Don't pay attention to test scores alone. Many schools fail miserably on a broad scale because the ONLY thing they are teaching is the bare minimum to achieve exactly what's on the tests. This is a major national problem right now. My friend teaches high school in a very highly rated (test scores) school, but has seen the student body PLUMMET in comprehension and critical thinking in the past ten years. According to her they don't know how to think independently, and they always want to know the "right answer" even on questions that specify, "Use your imagination". Cursive has been cut, social studies, art and science have all been cut to practically non-existent. Math comprehension and mastery is way down. Lots of things aren't being taught, but the "test answers" are taught and the school has a high rating.

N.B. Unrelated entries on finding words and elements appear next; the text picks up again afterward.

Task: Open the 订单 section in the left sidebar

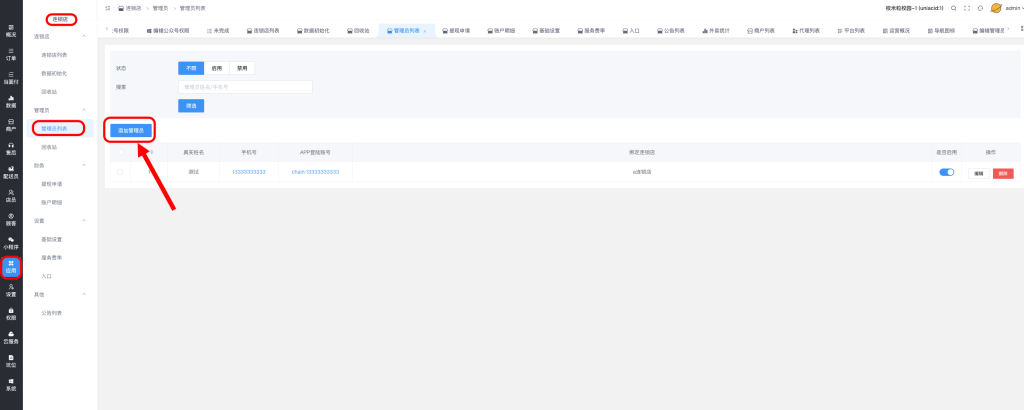Action: (11, 55)
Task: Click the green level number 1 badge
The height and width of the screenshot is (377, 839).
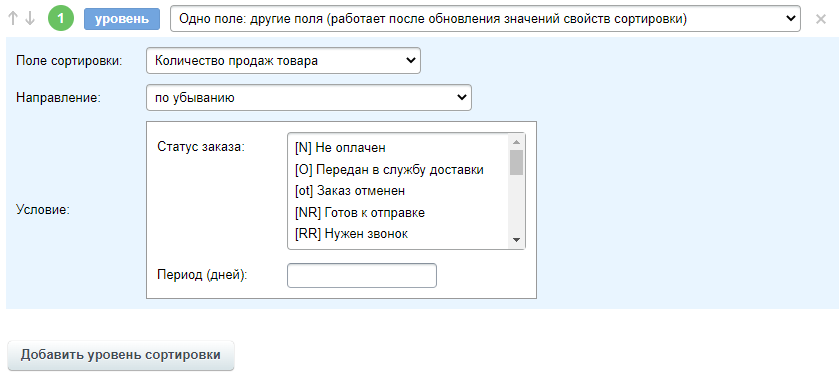Action: pos(61,19)
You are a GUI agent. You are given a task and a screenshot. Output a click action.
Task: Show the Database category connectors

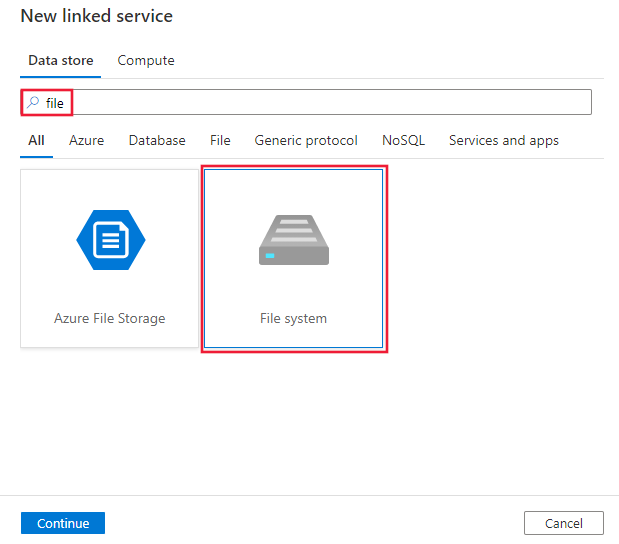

I researched what a thorough education would look like internationally and from times when America's schools were highly rated globally. (50s-70s). You can find Classical Education guidelines (if you want the standard "all subjects taught in traditional schools" approach) and then find out what the school is teaching by meeting a teacher in the grade you're interested in. A super simplified version of this is the "Core Knowledge Series-What your Kindergartener, First Grader, Second Grader....Should Know" books. I took in a Kindergarten outline from The Well Trained Mind for Kindergarten and First Grade and the Core Knowledge Book info for those years and interviewed our local school to see what they would be covering in kindergarten and first grade: HARDLY ANYTHING. (and it's a very lowly rated school in a bad district so fair enough). Soooo, we're in our second year of homeschooling and my daughter is way ahead for first grade and loving reading ravenously on her own about the ancient Greeks, she's in an advanced math program and loves human body systems.. and she also has time for piano, violin and Tae Kwon do and French-all things people say are "frivolous and unimportant" in our town, but meanwhile, it's standard for kids in other countries to have those things in kindergarten. Our Australian friends have daughters learning violin and Mandarin AT SCHOOL in kindergarten. We have German, French and Canadian friends, all of which have second languages and instruments for their kids in early education.
A high rating for your state is a good start. Maybe the school is complete in all subjects with enough individual attention for students, and a high standard instead of keeping the entire class in step with slowest learners.. if so, your kids won't be behind any kids in your state. But dig deeper to see if you feel their education will be thorough enough for their future opportunities and then act accordingly. Asking other parents with kids in the school is not helpful. Any parent at any school they've decided to use pretty much says "My kid loves it, it's great" and that's really pretty meaningless if there isn't enough being taught there compared to schools with great educations.